* **Record extracts**:
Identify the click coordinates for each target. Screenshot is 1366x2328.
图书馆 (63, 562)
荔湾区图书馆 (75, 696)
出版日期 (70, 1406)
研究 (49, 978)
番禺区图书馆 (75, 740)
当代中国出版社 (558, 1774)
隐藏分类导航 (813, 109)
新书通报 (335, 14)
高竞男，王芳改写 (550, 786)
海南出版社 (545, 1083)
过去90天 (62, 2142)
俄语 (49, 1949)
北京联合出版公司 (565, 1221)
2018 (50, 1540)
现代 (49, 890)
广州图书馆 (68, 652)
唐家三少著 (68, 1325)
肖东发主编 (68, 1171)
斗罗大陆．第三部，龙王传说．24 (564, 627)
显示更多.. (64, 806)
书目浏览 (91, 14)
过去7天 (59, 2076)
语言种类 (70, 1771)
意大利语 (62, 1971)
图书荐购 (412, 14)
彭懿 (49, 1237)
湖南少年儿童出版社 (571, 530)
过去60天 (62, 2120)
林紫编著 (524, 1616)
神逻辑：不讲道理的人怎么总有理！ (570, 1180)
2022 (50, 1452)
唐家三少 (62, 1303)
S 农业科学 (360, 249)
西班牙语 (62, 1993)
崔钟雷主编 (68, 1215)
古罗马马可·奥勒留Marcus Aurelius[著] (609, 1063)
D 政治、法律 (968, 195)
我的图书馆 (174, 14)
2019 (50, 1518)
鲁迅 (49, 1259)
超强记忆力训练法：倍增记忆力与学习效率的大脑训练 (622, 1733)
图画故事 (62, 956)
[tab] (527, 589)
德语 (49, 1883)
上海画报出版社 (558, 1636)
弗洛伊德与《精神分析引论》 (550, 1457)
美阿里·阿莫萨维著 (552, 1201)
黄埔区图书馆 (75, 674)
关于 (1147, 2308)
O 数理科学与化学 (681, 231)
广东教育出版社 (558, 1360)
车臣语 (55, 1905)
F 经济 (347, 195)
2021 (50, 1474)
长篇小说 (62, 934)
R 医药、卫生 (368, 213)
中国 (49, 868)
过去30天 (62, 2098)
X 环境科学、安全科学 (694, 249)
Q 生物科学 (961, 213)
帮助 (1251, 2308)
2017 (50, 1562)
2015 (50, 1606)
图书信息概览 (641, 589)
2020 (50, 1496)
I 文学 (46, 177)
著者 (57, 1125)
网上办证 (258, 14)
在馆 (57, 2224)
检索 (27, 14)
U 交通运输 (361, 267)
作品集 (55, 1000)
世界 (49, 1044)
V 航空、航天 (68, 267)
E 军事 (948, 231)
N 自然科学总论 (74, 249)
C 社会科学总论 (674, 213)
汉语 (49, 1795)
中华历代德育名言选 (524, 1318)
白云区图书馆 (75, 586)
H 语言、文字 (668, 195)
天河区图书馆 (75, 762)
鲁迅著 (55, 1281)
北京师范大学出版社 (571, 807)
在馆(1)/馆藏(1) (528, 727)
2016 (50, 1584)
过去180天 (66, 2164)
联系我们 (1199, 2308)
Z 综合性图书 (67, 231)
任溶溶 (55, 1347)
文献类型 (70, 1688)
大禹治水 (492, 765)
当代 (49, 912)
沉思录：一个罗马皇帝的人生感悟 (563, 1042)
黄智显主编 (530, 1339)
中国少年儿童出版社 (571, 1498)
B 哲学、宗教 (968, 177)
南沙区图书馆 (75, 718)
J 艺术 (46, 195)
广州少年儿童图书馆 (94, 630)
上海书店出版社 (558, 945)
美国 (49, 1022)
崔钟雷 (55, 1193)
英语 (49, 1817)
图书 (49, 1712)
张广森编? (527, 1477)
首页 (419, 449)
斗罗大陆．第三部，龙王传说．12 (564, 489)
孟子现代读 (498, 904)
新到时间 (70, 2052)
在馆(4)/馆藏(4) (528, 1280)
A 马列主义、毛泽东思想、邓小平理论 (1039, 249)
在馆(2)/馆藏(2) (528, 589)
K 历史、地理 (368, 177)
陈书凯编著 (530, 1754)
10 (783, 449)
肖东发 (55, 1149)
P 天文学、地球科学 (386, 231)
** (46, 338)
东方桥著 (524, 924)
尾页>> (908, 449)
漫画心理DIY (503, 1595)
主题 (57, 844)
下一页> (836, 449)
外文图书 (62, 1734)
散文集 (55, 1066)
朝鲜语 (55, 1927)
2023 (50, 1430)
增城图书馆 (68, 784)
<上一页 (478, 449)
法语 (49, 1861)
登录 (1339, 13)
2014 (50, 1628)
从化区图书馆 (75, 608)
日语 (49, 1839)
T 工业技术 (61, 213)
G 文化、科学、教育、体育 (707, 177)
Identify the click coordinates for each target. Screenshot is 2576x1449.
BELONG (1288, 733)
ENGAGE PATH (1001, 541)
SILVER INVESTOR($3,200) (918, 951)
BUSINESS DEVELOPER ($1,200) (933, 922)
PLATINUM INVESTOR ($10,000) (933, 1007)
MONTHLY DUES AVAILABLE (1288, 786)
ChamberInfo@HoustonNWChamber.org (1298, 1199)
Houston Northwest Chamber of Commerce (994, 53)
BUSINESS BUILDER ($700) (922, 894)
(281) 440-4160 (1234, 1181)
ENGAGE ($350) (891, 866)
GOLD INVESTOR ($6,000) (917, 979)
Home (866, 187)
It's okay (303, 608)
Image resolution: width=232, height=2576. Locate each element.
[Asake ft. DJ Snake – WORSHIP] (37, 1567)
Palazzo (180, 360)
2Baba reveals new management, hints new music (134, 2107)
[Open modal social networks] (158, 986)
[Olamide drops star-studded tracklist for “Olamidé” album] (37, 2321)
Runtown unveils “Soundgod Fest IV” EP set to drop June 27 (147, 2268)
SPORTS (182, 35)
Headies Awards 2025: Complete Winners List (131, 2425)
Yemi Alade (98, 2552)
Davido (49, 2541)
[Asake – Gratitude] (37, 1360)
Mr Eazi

* **Task objective**: In the material above, find every line with the word "Identify" and show it.

* **Exercise answer**:
Identify the click coordinates for each target. Screenshot is 1366x2328.
Identify the click coordinates for each target. Screenshot is 2576x1449.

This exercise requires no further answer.